Murmansk is the largest city in the world above the Arctic Circle and the administrative center of Murmansk Oblast. It is an important historical and cultural city largely because of its military and trade significance during World War II. The city is a perfectly preserved slice of Post-Communist Russia since it has not undergone many changes since the Communist Era.
A Brief History
Murmansk was the last city to be founded in the Russian Empire when the Russian railway system was extended to the North in 1915. During World War II, the city was one of the most important ports in the country for manufacturing and trading supplies.
Murmansk was heavily bombed during World War II by Hitler’s army; the only other Russian city that was attacked more heavily was Stalingrad. Almost the entire city burned down but Murmansk was never defeated. They were granted the honorable title of “Hero City” for their resistance against the German army.
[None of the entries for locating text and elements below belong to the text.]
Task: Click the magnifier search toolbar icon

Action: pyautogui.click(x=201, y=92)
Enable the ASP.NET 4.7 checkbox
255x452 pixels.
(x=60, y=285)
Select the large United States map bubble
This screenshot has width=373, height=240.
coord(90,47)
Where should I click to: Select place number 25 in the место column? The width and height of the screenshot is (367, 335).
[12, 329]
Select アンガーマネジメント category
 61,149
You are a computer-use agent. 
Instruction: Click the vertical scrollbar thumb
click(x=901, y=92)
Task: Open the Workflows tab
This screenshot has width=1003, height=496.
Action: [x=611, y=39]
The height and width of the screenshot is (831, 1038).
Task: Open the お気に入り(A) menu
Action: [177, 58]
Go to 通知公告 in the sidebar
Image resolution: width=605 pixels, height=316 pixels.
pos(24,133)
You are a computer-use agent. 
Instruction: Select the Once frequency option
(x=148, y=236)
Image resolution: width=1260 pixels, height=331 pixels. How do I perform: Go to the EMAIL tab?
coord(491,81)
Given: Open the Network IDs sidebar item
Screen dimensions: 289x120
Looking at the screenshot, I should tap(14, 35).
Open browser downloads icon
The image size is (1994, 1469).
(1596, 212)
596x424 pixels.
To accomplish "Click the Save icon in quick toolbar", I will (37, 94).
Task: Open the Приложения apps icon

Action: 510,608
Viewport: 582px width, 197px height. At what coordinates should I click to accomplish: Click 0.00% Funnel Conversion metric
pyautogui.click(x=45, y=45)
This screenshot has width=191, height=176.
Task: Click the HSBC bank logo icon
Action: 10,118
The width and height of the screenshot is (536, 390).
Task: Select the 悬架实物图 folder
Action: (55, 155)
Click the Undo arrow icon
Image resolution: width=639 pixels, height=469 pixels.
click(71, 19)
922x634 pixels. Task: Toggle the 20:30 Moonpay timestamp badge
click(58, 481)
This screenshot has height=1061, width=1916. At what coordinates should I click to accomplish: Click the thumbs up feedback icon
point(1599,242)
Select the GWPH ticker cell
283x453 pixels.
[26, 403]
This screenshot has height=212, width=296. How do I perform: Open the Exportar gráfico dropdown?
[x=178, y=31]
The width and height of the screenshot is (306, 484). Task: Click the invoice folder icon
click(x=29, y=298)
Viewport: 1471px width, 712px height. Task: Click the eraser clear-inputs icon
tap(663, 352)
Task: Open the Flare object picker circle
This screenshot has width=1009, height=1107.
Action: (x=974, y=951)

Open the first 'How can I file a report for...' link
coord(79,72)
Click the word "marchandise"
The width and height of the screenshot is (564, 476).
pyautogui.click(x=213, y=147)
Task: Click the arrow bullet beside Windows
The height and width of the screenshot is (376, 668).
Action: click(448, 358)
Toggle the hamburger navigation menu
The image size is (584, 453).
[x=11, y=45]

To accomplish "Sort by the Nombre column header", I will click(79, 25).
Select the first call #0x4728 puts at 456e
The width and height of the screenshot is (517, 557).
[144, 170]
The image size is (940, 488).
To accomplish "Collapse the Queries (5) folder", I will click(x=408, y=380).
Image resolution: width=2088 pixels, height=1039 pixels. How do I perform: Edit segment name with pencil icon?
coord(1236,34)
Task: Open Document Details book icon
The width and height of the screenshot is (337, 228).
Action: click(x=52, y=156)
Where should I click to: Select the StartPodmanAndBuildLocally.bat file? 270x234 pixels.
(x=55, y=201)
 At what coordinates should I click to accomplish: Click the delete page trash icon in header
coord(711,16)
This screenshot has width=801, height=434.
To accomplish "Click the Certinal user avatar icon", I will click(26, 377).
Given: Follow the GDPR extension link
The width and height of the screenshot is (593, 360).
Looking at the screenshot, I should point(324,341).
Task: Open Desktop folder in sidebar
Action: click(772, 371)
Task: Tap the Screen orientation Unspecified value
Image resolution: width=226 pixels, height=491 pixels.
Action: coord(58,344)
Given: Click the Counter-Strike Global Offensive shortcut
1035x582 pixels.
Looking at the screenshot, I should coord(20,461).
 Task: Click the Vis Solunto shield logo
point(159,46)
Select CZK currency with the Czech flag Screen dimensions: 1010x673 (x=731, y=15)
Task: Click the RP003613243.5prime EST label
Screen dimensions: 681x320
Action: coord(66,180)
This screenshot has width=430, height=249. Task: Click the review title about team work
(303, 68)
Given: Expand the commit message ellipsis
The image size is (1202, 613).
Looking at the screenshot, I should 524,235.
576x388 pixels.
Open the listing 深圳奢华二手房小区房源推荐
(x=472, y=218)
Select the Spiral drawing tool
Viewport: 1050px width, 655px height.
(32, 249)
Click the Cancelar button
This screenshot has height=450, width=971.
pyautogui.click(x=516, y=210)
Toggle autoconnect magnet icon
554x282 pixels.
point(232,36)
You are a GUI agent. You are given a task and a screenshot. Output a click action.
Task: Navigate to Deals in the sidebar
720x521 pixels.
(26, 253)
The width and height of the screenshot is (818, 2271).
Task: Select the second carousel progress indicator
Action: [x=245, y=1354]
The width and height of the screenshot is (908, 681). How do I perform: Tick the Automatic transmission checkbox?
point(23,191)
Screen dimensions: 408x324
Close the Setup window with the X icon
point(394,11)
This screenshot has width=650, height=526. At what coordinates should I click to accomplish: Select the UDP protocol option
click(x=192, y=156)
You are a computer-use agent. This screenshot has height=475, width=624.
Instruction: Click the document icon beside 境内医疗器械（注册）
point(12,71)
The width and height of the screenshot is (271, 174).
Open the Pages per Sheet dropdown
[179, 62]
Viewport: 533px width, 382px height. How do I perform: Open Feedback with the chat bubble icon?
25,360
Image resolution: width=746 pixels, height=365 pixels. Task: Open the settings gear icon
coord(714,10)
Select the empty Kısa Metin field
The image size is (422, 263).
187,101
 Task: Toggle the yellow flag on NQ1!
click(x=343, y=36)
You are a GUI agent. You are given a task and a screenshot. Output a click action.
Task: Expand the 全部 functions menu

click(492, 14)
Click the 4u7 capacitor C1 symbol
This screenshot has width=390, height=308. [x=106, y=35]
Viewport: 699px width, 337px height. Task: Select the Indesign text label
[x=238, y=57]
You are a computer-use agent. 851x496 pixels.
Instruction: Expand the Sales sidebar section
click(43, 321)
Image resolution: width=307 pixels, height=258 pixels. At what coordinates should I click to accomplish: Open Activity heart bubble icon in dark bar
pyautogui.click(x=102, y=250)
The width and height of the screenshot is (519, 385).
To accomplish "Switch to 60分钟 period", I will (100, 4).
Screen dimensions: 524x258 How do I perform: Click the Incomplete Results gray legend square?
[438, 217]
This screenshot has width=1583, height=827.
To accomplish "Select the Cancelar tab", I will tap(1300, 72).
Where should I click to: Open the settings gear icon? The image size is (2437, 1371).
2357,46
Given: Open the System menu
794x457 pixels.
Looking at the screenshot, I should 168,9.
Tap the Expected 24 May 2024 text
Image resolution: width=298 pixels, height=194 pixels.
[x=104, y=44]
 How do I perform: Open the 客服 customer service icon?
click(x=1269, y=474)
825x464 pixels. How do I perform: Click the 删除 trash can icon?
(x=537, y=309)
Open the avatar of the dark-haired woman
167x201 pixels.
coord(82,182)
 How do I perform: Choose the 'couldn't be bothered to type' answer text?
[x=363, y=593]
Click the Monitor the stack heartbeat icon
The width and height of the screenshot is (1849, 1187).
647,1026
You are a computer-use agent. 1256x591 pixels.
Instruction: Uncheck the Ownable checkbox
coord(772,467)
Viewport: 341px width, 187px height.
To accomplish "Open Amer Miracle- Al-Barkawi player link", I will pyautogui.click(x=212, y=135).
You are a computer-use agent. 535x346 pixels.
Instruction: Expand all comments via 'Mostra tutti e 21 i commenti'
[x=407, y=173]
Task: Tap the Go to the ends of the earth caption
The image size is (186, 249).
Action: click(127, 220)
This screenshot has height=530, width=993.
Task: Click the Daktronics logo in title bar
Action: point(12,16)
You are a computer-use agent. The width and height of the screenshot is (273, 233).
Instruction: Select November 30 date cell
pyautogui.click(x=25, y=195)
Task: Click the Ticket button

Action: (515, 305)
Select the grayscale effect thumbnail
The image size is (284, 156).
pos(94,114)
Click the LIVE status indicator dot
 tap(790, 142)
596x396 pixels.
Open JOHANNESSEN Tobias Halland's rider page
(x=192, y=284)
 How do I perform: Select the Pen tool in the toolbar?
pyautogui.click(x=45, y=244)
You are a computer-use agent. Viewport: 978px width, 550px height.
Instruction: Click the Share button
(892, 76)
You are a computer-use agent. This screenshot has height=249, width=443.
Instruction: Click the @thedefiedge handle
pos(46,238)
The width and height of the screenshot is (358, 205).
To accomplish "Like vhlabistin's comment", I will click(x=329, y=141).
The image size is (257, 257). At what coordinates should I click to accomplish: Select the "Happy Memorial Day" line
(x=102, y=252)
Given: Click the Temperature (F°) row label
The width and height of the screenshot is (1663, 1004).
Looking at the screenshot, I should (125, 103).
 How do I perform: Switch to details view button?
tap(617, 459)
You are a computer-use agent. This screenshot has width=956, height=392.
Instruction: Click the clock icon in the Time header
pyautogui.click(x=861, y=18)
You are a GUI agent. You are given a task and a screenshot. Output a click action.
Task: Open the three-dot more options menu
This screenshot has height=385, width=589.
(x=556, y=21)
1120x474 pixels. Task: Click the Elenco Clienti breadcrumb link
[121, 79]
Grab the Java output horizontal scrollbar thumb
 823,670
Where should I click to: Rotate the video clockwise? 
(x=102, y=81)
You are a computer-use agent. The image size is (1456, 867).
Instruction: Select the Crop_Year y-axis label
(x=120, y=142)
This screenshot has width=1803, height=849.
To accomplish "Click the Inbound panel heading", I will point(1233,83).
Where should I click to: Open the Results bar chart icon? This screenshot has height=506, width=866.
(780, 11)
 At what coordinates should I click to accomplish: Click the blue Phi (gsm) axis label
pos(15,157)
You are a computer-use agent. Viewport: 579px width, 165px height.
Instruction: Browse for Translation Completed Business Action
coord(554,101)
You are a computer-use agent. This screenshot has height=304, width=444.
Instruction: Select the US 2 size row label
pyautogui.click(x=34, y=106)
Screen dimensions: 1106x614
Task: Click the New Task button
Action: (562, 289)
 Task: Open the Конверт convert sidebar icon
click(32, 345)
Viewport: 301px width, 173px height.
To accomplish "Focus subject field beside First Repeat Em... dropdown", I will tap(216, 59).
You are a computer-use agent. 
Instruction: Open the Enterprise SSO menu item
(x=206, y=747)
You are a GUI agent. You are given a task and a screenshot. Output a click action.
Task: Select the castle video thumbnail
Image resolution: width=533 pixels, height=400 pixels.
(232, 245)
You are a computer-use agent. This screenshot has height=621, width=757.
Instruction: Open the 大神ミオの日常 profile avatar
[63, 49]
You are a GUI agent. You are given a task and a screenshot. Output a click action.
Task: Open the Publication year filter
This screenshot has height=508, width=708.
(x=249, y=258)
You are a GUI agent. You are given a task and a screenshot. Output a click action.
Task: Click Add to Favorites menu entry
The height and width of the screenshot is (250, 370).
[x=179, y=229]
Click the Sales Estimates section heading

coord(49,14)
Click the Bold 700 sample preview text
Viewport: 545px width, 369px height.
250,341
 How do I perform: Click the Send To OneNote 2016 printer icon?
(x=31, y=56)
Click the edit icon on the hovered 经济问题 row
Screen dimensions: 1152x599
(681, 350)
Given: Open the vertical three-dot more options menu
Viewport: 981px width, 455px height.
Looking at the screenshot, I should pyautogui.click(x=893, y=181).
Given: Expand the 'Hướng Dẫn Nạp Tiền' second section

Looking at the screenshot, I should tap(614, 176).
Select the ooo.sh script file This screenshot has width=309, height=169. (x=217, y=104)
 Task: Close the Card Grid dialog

During the Cold War, Murmansk was a port for Soviet nuclear icebreakers and submarines, many of which it still houses today. The city remains a port for fishery, exports and passenger vessels.
After 1989 the population of Murmansk declined drastically due to the fall of the Soviet Union and the rapidly worsening economic situation. Its current population is approximately 304 500 people.
There are two good ways to Get to Murmansk:
Where to Stay in Murmansk
You can stay at the historic 3-star Hotel Artika in the center of the city, or right beside it at the Hotel Meridian, another 3-star hotel on the Five Corners Square. Another popular and central hotel is the 4-star Park Inn Poliarnie Zori.
Weather in Murmansk
Murmansk has relatively mild weather for how far north it is. In the winter weather is usually around -10 degrees Celsius, and during the summer it usually stays around 12 degrees with rain. Polar nights (24-hour darkness) occur from December 2 – January 11, and polar days from 2 May – 22 July.
You may even be able to see the Northern Lights: they occur 15 to 20 times throughout the winter.
Murmansk Sights and Attractions
Murmansk has lots of statues and memorials that you will encounter while walking around the city. Here are some of the most famous places to visit:
- The Alyosha Monument: Be sure to see one of the largest war memorials in Russia, a 116-ft tall statue of an unnamed soldier in honor of the "Defenders of the Soviet Arctic during the Great Patriotic War" (World War II).
- St. Nicholas Church: A small but significant Russian Orthodox church named after the patron saint of sailors. Nearby is a commemorative lighthouse, also dedicated to Russian sailors.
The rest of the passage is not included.